A202 - ORAL-0420: Climate change amplifies gross nitrogen turnover in montane grasslands of Central Europe

Michael Dannenmann1, Changhui Wang2, Zhe Chen3, Sebastian Unteregelsbacher3, Haiyan Lu3, Silvia Gschwendtner4, Rainer Gasche3, Allison Kolar3, Michael Schloter4, Ralf Kiese3, Klaus Butterbach-Bahl3

1Karlsruhe Institute of Technology (KIT) Campus Alpin, Karlsruhe, Germany 2Institute of Botany, The Chinese Academy of Sciences, China, China 3Karlsruhe Institute of Technology (KIT), GARMISCH-PARTENKIRCHEN, Germany 4Helmholtz Zentrum Munchen, Munich, Germany

The carbon- and nitrogen-rich soils of montane grasslands are exposed to above-average warming and to altered precipitation patterns as a result of global change. To investigate the consequences of climatic change for soil nitrogen turnover, we translocated intact plant–soil mesocosms along an elevational gradient, resulting in an increase of the mean annual temperature by approx. 2 °C while decreasing precipitation from approx. 1500 to 1000 mm. Following three years of equilibration, we monitored the dynamics of gross nitrogen turnover and ammonia-oxidizing bacteria (AOB) and archaea (AOA) in soils over an entire year. Gross nitrogen turnover and gene levels of AOB and AOA showed pronounced seasonal dynamics. Both summer and winter periods equally contributed to cumulative annual N turnover. However, highest gross N turnover and abundance of ammonia oxidizers were observed in frozen soil of the climate change site, likely due to physical liberation of organic substrates and their rapid turnover in the unfrozen soil water film. This effect was not observed at the control site, where soil freezing did not occur due to a significant insulating snowpack. Climate change conditions accelerated gross nitrogen mineralization by 250% on average. Increased N mineralization significantly stimulated gross nitrification by AOB rather than by AOA. However, climate change impacts were restricted to the 2–6 cm topsoil and rarely occurred at 12–16 cm depth, where generally much lower N turnover was observed. Our study shows that significant mineralization pulses occur under changing climate, which is likely to result in soil organic matter losses with their associated negative impacts on key soil functions. We also show that N cycling processes in frozen soil can be hot moments for N turnover and thus are of paramount importance for understanding seasonal patterns, annual sum of N turnover and possible climate change feedbacks.

 

A203 - ORAL-0243: N flows across the soil in high deposition, non-agricultural sites in Italy

Guia Cecchini1, Anna Andreetta1, Aldo Marchetto2, Stefano Carnicelli1

1Università degli Studi di Firenze, Firenze, Italy 2CNR ISE, Pallanza, Italy

Atmospheric reactive nitrogen is a nonpoint-source pollutant, but emissions and depositions show strong geographical structures, major changes being visible within a few hundred km. It is then possible to assess their effects by comparing quite similar sites. Transfers of reactive N to fresh- or ground-waters are a major concern stemming from atmospheric N pollution; their monitoring is possible in non-agricultural sites, where N inputs only come from the atmosphere. Italy sees some of the highest N deposition loads, concentrated in northern Italy; in central-southern regions, remote sites receive low deposition loads.

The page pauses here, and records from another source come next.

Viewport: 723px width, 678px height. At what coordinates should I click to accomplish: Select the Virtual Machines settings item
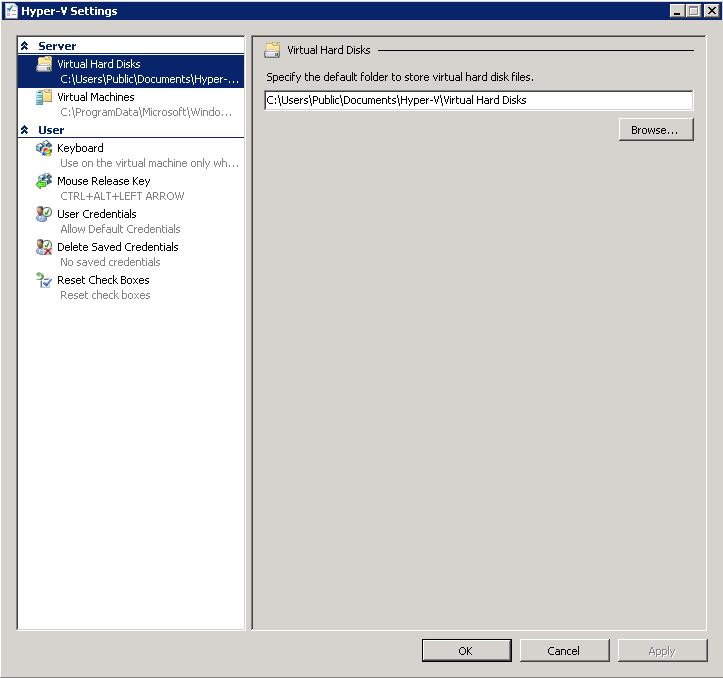pos(96,97)
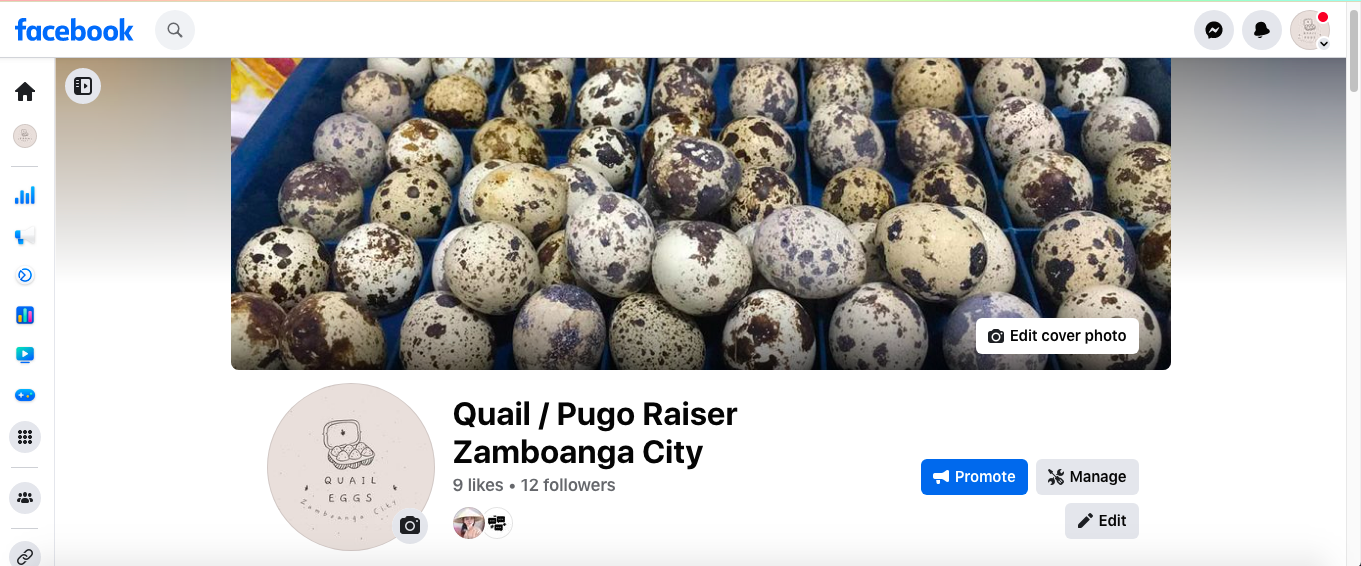Open the groups people icon in sidebar
The height and width of the screenshot is (566, 1361).
tap(25, 497)
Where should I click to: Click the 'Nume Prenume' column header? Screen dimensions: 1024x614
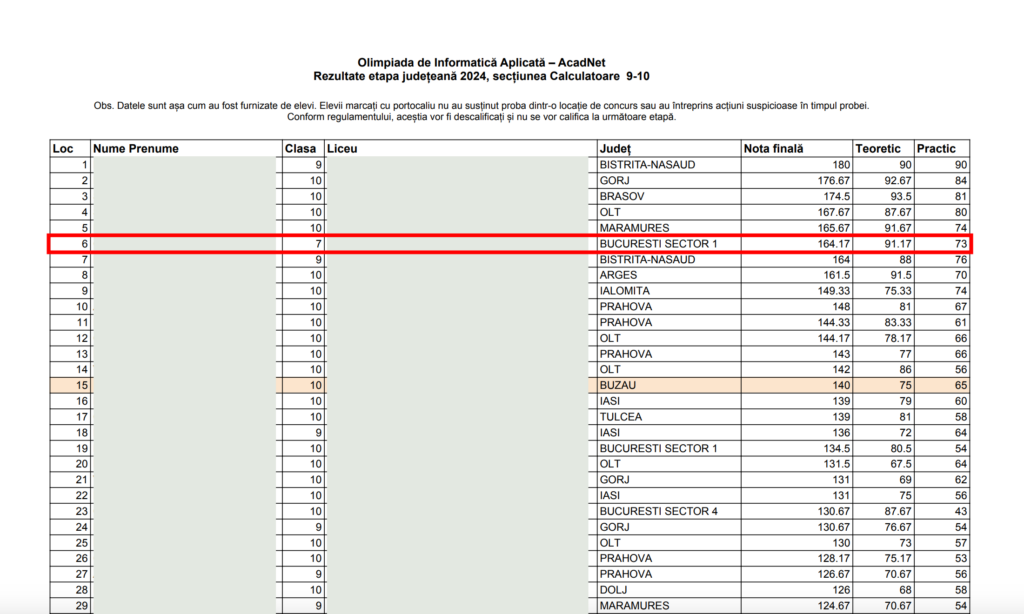tap(136, 149)
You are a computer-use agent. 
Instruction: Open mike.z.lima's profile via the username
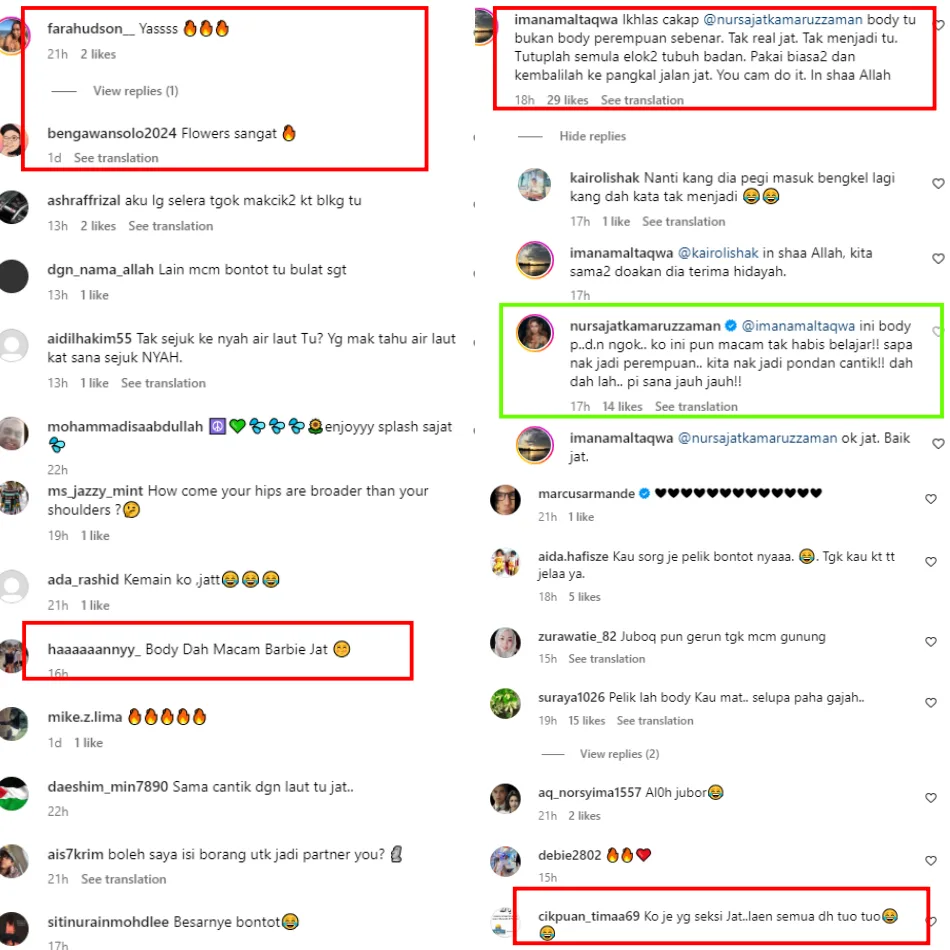click(85, 717)
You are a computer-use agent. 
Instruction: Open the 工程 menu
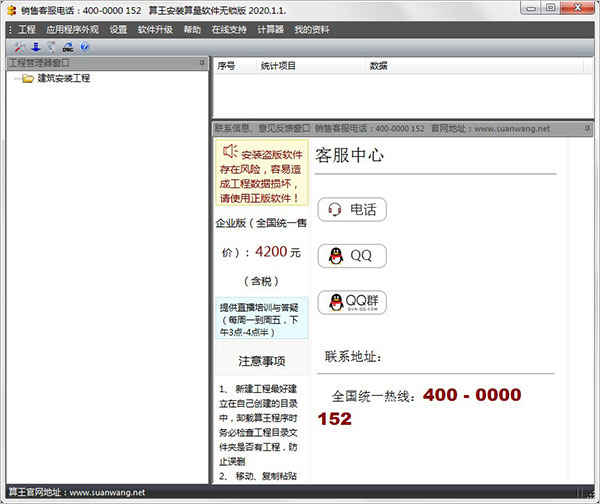pyautogui.click(x=26, y=30)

The ICP-Forests network monitors N deposition and carries out assessments of critical loads (CL) and their exceedance. Presently, 6 sites also undergo monitoring of soil solution composition, which allows to assess whether N is flowing out of the main tree rooting zone. We developed a method to estimate chemical flows out of the root zone, using chloride as tracer. This method was validated by comparing both Cl- flows with other major chemical species and estimated water fluxes with precipitation data. The method was applied to N fluxes and results were compared with those of the last assessment of CL exceedance.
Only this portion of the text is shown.